◆ QUOTED TEXT:

==================================================

For officials in charge of defending Japan, the year to watch out for is 2008.
Around that time, Defense Agency officials predict China's military will dwarf that of Taiwan, and Beijing may even beef up its air force to a level comparable to the combined power of the Air Self-Defense Force and the U.S. Air Force in Japan.
``The balance of military power between China and Taiwan will tip over to the China side in and after 2008 when the Olympic Games are to be held in Beijing,'' a senior official was quoted as telling former Defense Agency Director-General Fukushiro Nukaga in November. ``That is because China will purchase more Russian-made state-of-the-art Sukhoi Su-27 and Su-30 fighters. The Nansei Islands (Ryukyu and other islands in southwestern Japan) near Taiwan may also be affected.''
The warning was made during the process of compiling Japan's new National Defense Program Outline and the Midterm Defense Buildup Program based on the outline. Senior Defense Agency officials explained the plans to Nukaga, who is currently chief of a ruling coalition project team on security matters.
The agency officials also provided projected military capabilities of Japan and China. They said the combined power of the ASDF and the U.S. Air Force in Japan is currently superior to China's air force-but that situation could change in the years ahead.

==================================================

◆ DATA ROWS:

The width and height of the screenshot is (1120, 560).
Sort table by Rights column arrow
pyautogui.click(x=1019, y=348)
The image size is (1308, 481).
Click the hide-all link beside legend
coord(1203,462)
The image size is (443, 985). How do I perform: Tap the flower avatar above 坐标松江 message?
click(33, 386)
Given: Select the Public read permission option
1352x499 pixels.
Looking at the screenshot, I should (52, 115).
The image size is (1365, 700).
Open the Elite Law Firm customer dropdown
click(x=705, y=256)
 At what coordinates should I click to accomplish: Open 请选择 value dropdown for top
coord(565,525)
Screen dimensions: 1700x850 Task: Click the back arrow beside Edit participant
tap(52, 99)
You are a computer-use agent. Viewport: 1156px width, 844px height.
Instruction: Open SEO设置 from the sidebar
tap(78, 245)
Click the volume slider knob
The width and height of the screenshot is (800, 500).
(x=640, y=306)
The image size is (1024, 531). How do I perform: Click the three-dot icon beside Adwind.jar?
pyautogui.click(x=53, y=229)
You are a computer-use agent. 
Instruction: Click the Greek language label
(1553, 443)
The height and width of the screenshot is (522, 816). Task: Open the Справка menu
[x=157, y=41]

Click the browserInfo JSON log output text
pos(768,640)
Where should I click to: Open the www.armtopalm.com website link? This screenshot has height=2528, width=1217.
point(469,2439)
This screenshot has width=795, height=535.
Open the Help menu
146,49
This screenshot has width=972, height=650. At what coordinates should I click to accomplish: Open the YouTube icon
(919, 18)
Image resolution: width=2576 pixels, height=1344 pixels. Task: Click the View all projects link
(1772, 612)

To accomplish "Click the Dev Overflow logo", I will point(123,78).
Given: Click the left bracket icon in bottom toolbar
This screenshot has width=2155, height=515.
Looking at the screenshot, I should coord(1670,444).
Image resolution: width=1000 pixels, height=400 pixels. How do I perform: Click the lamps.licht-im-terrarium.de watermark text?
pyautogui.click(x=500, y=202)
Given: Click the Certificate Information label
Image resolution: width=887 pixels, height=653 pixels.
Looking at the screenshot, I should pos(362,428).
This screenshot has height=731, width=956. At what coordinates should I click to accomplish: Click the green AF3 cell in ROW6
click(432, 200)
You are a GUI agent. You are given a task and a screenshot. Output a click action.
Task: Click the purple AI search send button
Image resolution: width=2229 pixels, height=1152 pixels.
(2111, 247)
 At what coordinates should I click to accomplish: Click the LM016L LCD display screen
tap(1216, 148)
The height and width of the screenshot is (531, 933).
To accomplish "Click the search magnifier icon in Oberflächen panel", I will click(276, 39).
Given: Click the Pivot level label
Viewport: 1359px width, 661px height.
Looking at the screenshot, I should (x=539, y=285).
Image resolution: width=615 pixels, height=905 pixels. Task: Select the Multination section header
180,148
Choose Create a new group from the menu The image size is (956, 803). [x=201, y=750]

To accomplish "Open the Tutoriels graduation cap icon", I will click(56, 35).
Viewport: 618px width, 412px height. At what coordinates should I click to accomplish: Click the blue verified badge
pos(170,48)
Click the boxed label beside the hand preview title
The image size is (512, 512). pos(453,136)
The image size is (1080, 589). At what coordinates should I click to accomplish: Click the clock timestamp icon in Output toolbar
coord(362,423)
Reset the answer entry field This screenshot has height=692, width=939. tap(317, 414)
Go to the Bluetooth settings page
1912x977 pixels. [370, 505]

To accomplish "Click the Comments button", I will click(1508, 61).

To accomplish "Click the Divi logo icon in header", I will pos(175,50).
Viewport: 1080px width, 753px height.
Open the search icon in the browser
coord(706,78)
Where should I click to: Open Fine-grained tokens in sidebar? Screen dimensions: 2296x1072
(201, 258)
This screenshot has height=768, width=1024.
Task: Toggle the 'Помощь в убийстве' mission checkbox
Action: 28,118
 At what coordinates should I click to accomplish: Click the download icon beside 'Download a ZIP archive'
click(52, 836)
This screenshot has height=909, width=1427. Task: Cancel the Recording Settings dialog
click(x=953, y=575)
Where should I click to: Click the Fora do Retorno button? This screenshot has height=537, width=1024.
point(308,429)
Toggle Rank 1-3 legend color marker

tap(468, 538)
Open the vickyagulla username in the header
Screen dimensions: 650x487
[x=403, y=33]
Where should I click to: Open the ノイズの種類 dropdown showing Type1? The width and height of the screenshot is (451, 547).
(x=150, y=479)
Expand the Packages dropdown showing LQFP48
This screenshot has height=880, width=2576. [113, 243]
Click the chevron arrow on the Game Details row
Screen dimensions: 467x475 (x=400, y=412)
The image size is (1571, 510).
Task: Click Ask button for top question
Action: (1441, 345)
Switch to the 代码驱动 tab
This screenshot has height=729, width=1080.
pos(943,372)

==================================================

◆ PROBLEMS TO WORK ON:
1. Copy the records word for word, from their first line down to and including the line that contains "Looking at the screenshot, I should (52, 115).".
2. Pick up the article on Japan's defense concerns about China's military buildup around 2008 and continue it after its last sentence.

◆ ANSWERS BELOW:
1.
The width and height of the screenshot is (1120, 560).
Sort table by Rights column arrow
pyautogui.click(x=1019, y=348)
The image size is (1308, 481).
Click the hide-all link beside legend
coord(1203,462)
The image size is (443, 985). How do I perform: Tap the flower avatar above 坐标松江 message?
click(33, 386)
Given: Select the Public read permission option
1352x499 pixels.
Looking at the screenshot, I should (52, 115).

2.
To prepare for such a situation, a senior defense official told Nukaga that Japan should replace its F-4 fighters now based in Okinawa Prefecture with F-15s, which can stay airborne four times longer.
The new fighters could cover wider areas over the Nansei Islands, which include the island chains in Okinawa and Kagoshima prefectures, and would put Japan in a superior position against enemy aircraft, the official said.
``It doesn't mean that this will actually happen, but we need the new fighters to serve as support for the nation's diplomacy,'' the agency official was quoted as saying.
Defense capabilities supporting diplomatic efforts had never been talked about so openly before. But then again, postwar Japan has never had such a bold National Defense Program Outline, particularly regarding China.
The idea to relocate the ASDF's F-15 unit to Okinawa was broached when the current National Defense Program Outline was formed in 1995.
The plan did not materialize, however, out of government concerns that it would not be in Japan's interest to give the impression that Tokyo views China as a hypothetical enemy.
In the mid-1990s, the Ground SDF also considered plans for defending the Nansei islands.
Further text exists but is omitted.